Nun gibt es im SGB II ein abgestuftes Sanktionsregime. Eine Übersicht dazu:
Die absolut härteste Form der Sanktionierung ist die einer „100-Prozent-Sanktion“, also das Arbeitslosengeld II entfällt vollständig. Sie steht im Regelfall nicht am Anfang, sondern nach mehreren vorangegangenen Sanktionen, wobei es für die unter 25-Jährigen ein deutlich rigideres Sanktionsregime gibt, bei dem schnell eine Vollsanktionierung eintreten kann. Davon sind jedes Jahr tausende Menschen betroffen, wobei die Zahlen in der folgenden Abbildung Jahresdurchschnittswerte darstellen:
Im vergangenen Jahr waren im Durchschnitt 7.000 Menschen von einer 100-Prozent-Sanktion betroffen – also von einer kompletten Leistungskürzung. Anders formuliert: Für diese Menschen gab es – eigentlich – nichts mehr. Eigentlich deshalb, weil es gleichsam als letztes Netz vor dem Verhungern die Möglichkeit gibt, vom Jobcenter Lebensmittelgutscheine zu bekommen. In den Fachlichen Weisungen §§ 31, 31a, 31b SGB II der Bundesagentur für Arbeit finden wir dazu diese Erläuterungen:
➔ »Bei einer Minderung um mehr als 30 % des Regelbedarfs kann das Jobcenter auf Antrag im Rahmen einer Ermessensentscheidung in angemessenem Umfang ergänzende Sachleistungen oder geldwerte Leistungen als Zuschuss erbringen, insbesondere in Form von Lebensmittelgutscheinen. Das Jobcenter hat in angemessenem Umfang ergänzende Sachleistungen oder geldwerte Leistungen von Amts wegen zu erbringen, wenn Leistungsberechtigte mit minderjährigen Kindern in einem Haushalt leben.« (S. 14; Hervorhebungen nicht im Original).
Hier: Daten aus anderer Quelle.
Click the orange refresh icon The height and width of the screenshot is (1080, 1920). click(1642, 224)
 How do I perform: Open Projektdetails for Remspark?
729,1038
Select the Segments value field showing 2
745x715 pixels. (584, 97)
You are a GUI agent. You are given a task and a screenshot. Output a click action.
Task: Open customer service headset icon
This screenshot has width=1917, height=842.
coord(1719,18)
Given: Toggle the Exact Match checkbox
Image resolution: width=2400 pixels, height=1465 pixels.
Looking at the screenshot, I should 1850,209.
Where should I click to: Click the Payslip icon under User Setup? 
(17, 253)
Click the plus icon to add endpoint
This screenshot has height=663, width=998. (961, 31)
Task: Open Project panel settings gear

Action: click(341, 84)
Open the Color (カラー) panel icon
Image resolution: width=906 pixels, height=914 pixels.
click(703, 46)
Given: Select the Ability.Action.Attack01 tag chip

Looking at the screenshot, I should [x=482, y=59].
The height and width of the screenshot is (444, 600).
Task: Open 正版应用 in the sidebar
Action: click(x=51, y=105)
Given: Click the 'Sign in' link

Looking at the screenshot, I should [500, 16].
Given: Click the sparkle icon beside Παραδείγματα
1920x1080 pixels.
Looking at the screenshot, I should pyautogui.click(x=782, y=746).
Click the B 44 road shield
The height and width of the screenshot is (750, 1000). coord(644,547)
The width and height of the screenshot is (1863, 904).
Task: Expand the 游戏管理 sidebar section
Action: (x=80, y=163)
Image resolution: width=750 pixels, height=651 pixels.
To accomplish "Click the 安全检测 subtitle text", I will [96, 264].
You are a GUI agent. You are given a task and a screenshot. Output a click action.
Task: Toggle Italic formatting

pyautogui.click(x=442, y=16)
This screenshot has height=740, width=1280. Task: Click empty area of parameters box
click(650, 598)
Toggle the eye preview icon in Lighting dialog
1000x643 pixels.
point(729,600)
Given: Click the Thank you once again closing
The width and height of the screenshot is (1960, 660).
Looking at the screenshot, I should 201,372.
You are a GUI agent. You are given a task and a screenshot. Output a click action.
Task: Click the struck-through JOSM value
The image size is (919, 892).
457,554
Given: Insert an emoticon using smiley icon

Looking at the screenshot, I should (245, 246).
Diese Formulierung bedeutet: Außer in dem Fall, wo minderjährigen Kinder betroffen sind, gibt es die Möglichkeit, aber keinen Rechtsanspruch auf Lebensmittelgutscheine. Die Gewährung ist eine Ermessensentscheidung der Jobcenter, die können, müssen aber nicht. Die Lebensmittelgutscheine gelten nur für bestimmte Produkte und können nicht überall, sondern nur in bestimmten Geschäften eingelöst werden, die sich gegenüber dem Jobcenter verpflichtet haben, die Gutscheine einzulösen. „Selbstverständlich“ dürfen sie kein Restgeld herausgeben. Hier sind wir nun wirklich ganz unten angekommen.
Nun werden viele an dieser Stelle die Frage aufwerfen: Kann und darf das sein? Hatte nicht das Bundesverfassungsgericht in seinem wegweisenden Urteil aus dem Jahr 2010 scheinbar unmissverständlich ausgeführt:
»Das Grundrecht auf Gewährleistung eines menschenwürdigen Existenzminimums aus Art. 1 Abs. 1 GG in Verbindung mit dem Sozialstaatsprinzip des Art. 20 Abs. 1 GG sichert jedem Hilfebedürftigen diejenigen materiellen Voraussetzungen zu, die für seine physische Existenz und für ein Mindestmaß an Teilhabe am gesellschaftlichen, kulturellen und politischen Leben unerlässlich sind. Dieses Grundrecht aus Art. 1 Abs. 1 GG hat als Gewährleistungsrecht in seiner Verbindung mit Art. 20 Abs. 1 GG neben dem absolut wirkenden Anspruch aus Art. 1 Abs. 1 GG auf Achtung der Würde jedes Einzelnen eigenständige Bedeutung. Es ist dem Grunde nach unverfügbar und muss eingelöst werden« (BVerfG, Urteil des Ersten Senats vom 09. Februar 2010 – 1 BvL 1/09).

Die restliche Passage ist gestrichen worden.